News | Intensity Modulated Radiation Therapy (IMRT) | August 14, 2015

IMRT/Chemo-Radiation Combo Improves Quality of Life for Head and Neck Cancer Patients

University of Michigan study reveals reduced side effects, greater long-term benefits with IMRT than conventional radiotherapy techniques

IMRT, chemo-radiation, oropharyngeal, head and neck cancer, combination, quality of life, study, University of Michigan

August 14, 2015 — Combining intensity-modulated radiotherapy (IMRT) with chemotherapy to treat locally advanced oropharyngeal (head and neck) cancer improves long-term health-related quality of life (HRQOL) outcomes, according to a University of Michigan study. The research shows this approach spares the swallowing and salivary organs.

IMRT is advanced therapy that closely conforms the radiation dose to the size, shape and location of the tumor to minimize complications in surrounding healthy tissues. The researchers compared outcomes between combining chemotherapy with IMRT versus combining chemotherapy with conventional radiotherapy techniques. "Our study shows that patients with locally advanced head and neck cancer treated with chemo-radiation using swallowing and salivary-organ sparing IMRT techniques experienced stable or improved health-related quality of life outcomes six years later," said Avraham Eisbruch, M.D., Department of Radiation Oncology, University of Michigan. "This contrasts significantly with prior reports about HRQOL outcomes after chemo-radiation using conventional radiation therapy techniques. The long-term benefits and reduced side effects for IMRT patients included less dry mouth, fewer swallowing difficulties and greater freedom from dependence on feeding tubes."

In September 2013, Eisbruch, along with lead study authors Jeffrey Vainshtein, M.D., Dominic Moon, M.D., and several other colleagues enrolled 40 patients in a long-term health-related quality of life study, which required them to complete questionnaires regarding long-term outcomes and side effects. All of the patients had been treated for stage III/IV oropharyngeal cancer between May 2003 and January 2011 using chemo-IMRT swallowing and salivary-organ sparing techniques. The median follow-up after chemoradiation treatment was 6.5 years. At the time of this study, all patients were free of head and neck cancer.
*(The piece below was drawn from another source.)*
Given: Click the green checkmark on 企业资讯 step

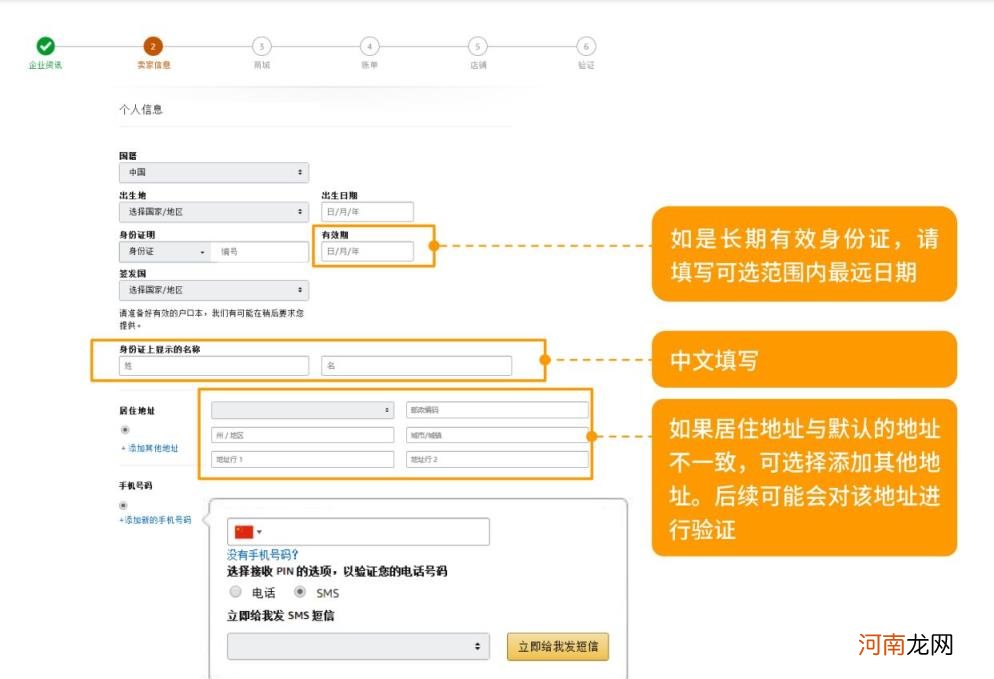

While chemo-radiation therapy (CRT) has long been considered the standard-of-care for patients with locally advanced head and neck cancer, CRT using traditional radiotherapy techniques often caused severe side effects, such as dry mouth and swallowing difficulties, resulting in feeding tube dependence and other complications that reduced the quality of life. Conversely, patients in this study who were treated with swallowing and salivary organ-sparing chemo-IMRT reported, more than six years after treatment, that they were experiencing stable or improved health-related quality of life outcomes, with the majority of patients experiencing freedom from feeding tubes (97.5 percent), dry mouth, and swallowing problems (95 percent).

"Although this study was small in size, it contains some of the first really long-term data we have to show that, by using swallowing- and salivary structure-sparing chemo-IMRT to treat locally advanced head and neck cancer, we can significantly impact our patients' post-treatment quality of life," Eisbruch said. "Future advances in swallowing and salivary organ-sparing chemo-IMRT techniques may enable us to improve health-related quality of life outcomes even more."

Results of the study were published in the International Journal of Radiation Oncology • Biology • Physics.